Logos Chief of Staff and Advisor Katie Garcia, who is an accomplished competitive dancer, joined the Dorill Initiative’s DoER Board in 2020. She has served as the organization’s Board Chair since 2021.
“As someone who has been profoundly transformed and healed by the arts, I am passionate about ensuring all young people have access to holistic and transformative arts education,” Katie explained. “What is special about Dorill is the way this program meets our young citizen artists where they are – seeing our youth as whole people and equipping them to share their authentic truth in a safe, supportive, and loving way. Every child deserves that kind of transformative arts education.”
“Three years after joining the Dorill board, I continue to be inspired every time I have an opportunity to watch our young citizen artists perform, speak with a DoER parent, and engage with members of our DoER community,” Katie reflects. “I am excited to see Dorill’s programs grow in the coming years – engaging more communities and transforming more young people – and am immensely proud to be a small part of that work.”
Youth Volleyball to Build Confidence, Teamwork, and Leadership
Logos’ commitment to developing youth is also manifest in work Logos teammate Maida Kalic Zheng did with young people in Virginia in Alexandria, Virginia.
Maida joined Logos in 2019 after 7 years as an officer in the United States Marine Corps. She is an Advisor at Logos.
Maida played Division 1 Volleyball at the U.S. Naval Academy as a middle blocker.

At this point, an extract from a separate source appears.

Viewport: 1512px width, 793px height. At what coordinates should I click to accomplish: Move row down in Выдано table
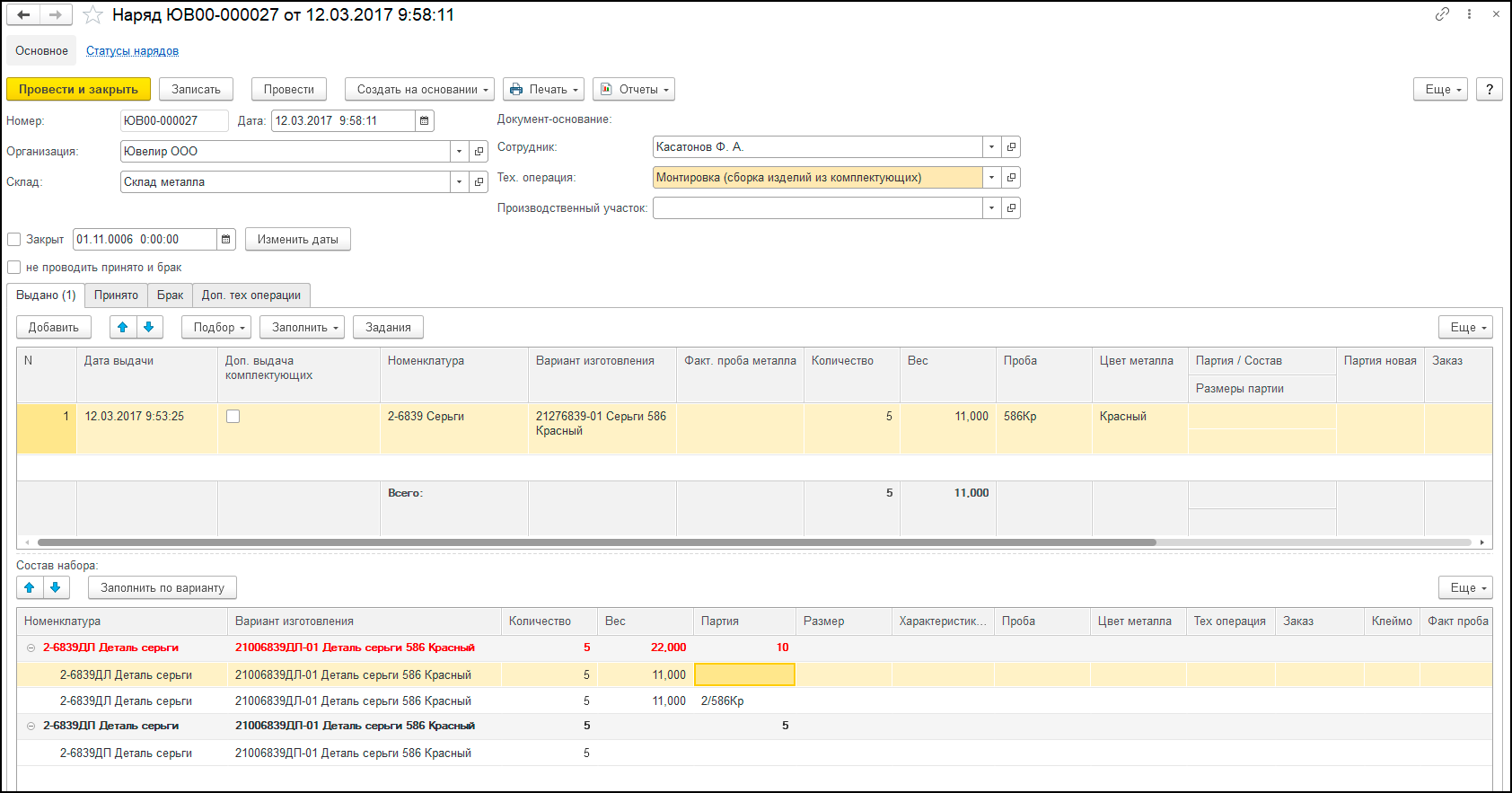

“I was not a good volleyball player before making the team at the Naval Academy,” jokes Maida. “But the head coach believed I was coachable and explained to me that he wanted to give me a shot. Him taking a chance on me and giving me an opportunity had an incredible impact on me.”
Maida came to the U.S. as a refugee in 1999 following the Bosnian War. She spent years moving from country to country before settling down in Utica, New York.
“I didn’t really speak English when we moved to the U.S., so school was hard. Sports became my passion, my outlet when life was hard,” said Maida. “I delighted in the idea that I was able to work with a team that did amazing work but also gave back. So, when the opportunity for me to coach and make an impact in my local community arose, it was a no-brainer.”
Maida coached volleyball in Alexandria, Virginia for Monument Volleyball Club where she implemented a leadership and resiliency program.
Logos’ Ongoing Commitment
Whether at the global level, the national level, or the community level, Logos will continue to work to build a better world by equipping people to be leaders who inspire and ignite change for the good. Literally, pro bono publico, for the public good.
This reflective piece is part of our 20th anniversary celebration. Throughout this anniversary year, we will be sharing a series of reflections on the shifts and trends we have been following in business and in the world over the past twenty years, as well as advice to leaders and organizations navigating through the challenges we see today.